Roll on eastwards into Waterford City, and the sense of excitement is equally high in one of the most historic schools in Ireland, Mount Sion Primary School.
“Normally at this time of the year we’d be buzzing ahead of Christmas,” says principal Michael Walsh.
“We’d have concerts, carol services, Little Red Kettle would be doing their show — that’s all off the agenda, unfortunately.
“So this is a welcome substitute.
“We were one of the schools chosen for the ‘Fans in the Stands’ initiative, which has turned out to be great. We only had one day, but it created a great buzz in the school.
“The children worked in groups on them and in its own way it replaced the Christmas artwork they’d normally be doing around this time of the year.”
The school’s murals, by Saoirse Walsh, show hurlers in action and add to the overall effect, with the low winter sun picking out the detail.
The Mount Sion name is synonymous with hurling in Waterford, of course, both the school and GAA club.
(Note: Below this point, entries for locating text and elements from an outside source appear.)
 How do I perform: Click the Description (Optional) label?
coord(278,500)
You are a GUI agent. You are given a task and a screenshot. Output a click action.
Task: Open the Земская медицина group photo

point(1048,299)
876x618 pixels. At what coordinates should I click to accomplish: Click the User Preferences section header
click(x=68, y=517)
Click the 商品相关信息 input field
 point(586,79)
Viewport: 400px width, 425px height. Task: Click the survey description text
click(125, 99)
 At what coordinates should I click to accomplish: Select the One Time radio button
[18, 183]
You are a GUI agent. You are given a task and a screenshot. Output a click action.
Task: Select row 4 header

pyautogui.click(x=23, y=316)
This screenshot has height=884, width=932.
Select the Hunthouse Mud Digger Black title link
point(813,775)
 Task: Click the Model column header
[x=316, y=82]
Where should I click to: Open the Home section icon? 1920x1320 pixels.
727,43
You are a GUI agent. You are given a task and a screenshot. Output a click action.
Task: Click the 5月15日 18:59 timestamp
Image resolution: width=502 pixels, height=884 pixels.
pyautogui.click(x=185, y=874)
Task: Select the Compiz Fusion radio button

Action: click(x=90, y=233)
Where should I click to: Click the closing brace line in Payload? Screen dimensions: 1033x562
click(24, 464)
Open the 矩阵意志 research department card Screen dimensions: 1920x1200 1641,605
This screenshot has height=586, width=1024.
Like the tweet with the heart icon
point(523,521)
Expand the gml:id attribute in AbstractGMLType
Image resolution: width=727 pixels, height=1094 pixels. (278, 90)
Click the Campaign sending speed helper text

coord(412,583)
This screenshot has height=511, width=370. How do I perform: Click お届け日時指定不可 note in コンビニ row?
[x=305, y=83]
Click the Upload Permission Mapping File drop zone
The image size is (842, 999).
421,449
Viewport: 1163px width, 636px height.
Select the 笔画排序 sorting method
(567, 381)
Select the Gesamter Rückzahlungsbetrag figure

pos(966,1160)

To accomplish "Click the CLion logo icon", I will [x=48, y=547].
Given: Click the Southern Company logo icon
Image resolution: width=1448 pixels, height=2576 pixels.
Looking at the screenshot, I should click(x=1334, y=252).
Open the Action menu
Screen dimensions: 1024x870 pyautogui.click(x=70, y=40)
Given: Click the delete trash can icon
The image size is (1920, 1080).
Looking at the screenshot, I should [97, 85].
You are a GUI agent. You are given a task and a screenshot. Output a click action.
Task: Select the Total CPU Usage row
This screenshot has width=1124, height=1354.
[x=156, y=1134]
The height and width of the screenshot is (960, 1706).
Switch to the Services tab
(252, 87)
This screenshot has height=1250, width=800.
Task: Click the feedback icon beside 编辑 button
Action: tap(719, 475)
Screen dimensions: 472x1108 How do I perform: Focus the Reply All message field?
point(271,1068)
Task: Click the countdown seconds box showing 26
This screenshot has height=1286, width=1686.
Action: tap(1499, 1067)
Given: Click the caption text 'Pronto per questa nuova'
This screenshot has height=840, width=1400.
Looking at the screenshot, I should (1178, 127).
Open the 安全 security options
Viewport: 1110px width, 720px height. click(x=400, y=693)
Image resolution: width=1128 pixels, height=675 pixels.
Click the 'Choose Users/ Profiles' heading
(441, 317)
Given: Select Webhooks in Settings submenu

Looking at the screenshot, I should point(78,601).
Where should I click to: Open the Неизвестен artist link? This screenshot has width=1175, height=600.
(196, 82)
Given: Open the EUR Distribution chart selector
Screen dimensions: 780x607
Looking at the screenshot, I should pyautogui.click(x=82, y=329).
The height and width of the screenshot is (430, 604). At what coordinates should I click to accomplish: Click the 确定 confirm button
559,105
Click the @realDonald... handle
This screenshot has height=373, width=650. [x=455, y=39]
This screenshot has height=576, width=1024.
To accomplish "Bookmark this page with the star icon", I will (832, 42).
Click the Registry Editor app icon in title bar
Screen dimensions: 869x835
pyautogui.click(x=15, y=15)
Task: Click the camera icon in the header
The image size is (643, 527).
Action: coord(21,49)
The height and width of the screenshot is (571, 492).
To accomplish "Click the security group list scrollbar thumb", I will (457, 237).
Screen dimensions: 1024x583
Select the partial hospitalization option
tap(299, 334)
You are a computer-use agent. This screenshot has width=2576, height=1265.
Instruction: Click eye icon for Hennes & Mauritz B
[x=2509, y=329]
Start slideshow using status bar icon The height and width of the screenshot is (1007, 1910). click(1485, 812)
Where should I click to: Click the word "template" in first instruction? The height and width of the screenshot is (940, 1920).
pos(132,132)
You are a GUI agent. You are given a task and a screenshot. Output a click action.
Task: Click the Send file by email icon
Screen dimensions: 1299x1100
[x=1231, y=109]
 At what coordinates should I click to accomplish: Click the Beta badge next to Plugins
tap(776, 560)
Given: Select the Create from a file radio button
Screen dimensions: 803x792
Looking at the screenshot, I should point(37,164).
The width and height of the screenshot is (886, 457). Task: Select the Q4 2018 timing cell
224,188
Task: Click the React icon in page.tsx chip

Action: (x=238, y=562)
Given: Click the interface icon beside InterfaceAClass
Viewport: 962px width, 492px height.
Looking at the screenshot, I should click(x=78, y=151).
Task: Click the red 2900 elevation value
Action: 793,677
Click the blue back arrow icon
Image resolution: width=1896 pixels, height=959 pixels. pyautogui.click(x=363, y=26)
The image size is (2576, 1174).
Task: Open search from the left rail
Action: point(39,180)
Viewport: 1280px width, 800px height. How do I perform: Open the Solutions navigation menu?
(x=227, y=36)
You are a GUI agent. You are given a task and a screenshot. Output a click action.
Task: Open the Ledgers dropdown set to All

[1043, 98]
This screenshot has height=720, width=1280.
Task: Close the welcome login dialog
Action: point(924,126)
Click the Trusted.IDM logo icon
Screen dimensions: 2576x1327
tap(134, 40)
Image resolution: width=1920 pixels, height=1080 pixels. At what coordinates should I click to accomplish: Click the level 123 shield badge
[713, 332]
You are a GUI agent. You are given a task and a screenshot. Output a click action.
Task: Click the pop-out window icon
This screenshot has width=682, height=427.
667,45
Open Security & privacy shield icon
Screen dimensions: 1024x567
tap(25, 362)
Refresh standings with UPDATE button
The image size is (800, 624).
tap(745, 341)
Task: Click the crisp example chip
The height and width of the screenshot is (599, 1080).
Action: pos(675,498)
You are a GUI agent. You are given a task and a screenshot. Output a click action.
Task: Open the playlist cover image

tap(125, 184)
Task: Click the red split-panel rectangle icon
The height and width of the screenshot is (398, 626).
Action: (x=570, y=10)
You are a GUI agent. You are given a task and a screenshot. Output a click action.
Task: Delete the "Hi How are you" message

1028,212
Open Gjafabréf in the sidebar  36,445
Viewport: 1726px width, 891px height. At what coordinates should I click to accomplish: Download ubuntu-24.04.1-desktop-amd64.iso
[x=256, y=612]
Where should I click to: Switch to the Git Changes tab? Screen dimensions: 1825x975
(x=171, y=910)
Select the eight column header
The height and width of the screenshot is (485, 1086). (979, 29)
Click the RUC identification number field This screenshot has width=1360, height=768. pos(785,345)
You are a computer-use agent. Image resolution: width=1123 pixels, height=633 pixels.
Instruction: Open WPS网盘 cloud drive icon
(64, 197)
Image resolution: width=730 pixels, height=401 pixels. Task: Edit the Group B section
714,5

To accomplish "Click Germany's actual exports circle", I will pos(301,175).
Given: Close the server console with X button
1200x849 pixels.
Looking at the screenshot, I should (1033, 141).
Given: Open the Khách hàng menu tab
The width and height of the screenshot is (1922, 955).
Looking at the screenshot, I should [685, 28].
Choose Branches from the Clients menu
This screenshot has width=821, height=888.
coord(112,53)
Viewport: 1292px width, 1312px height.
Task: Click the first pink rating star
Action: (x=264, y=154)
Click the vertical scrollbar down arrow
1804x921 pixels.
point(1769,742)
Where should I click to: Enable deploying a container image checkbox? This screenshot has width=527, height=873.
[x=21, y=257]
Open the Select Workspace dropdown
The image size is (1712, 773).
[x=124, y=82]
“I’m a member of the club myself,” says Walsh. “Our club is unusual in that we don’t have a parish, we’re based purely on the school, but the bond with the club is as strong as ever.
“Austin Gleeson is in with us as often as we need him, coaching, giving displays and talks to the boys. Likewise Ken, Eoin, and Roy McGrath, Iggy O’Regan, Tony Browne and Stephen Roche.
“We have children from 44 different countries in the school, and a lot of them would have no connection with the GAA, but between the club and the build-up, it’s given them a link with the school — and the community as well. They become part of the culture then.”
Garranbane, half an hour back the road towards Dungarvan, have a strong link to the side taking the field on Sunday as well.
Conor Prunty, the man who’ll lead Waterford out, once occupied a desk in Garranbane himself, but the connections don’t end with him.
“Yes, Conor is a past pupil,” says Clare Byrne. “He played on the Cumann na mBunscoil team in 2009.
“But the brother of one our learning support teachers is on the panel, Patrick Curran is in subbing with us, so we have a good link to the team.
“Conor’s brother Robert isn’t long gone out of the school, and a lot of the kids would have known him, so the Pruntys would be well known in the school.”
There you have the closeness of the celebration: the child in fourth or fifth class who knows the brother of the man who plays full-back for the county.
True in Waterford. True in Limerick. True everywhere the GAA is played.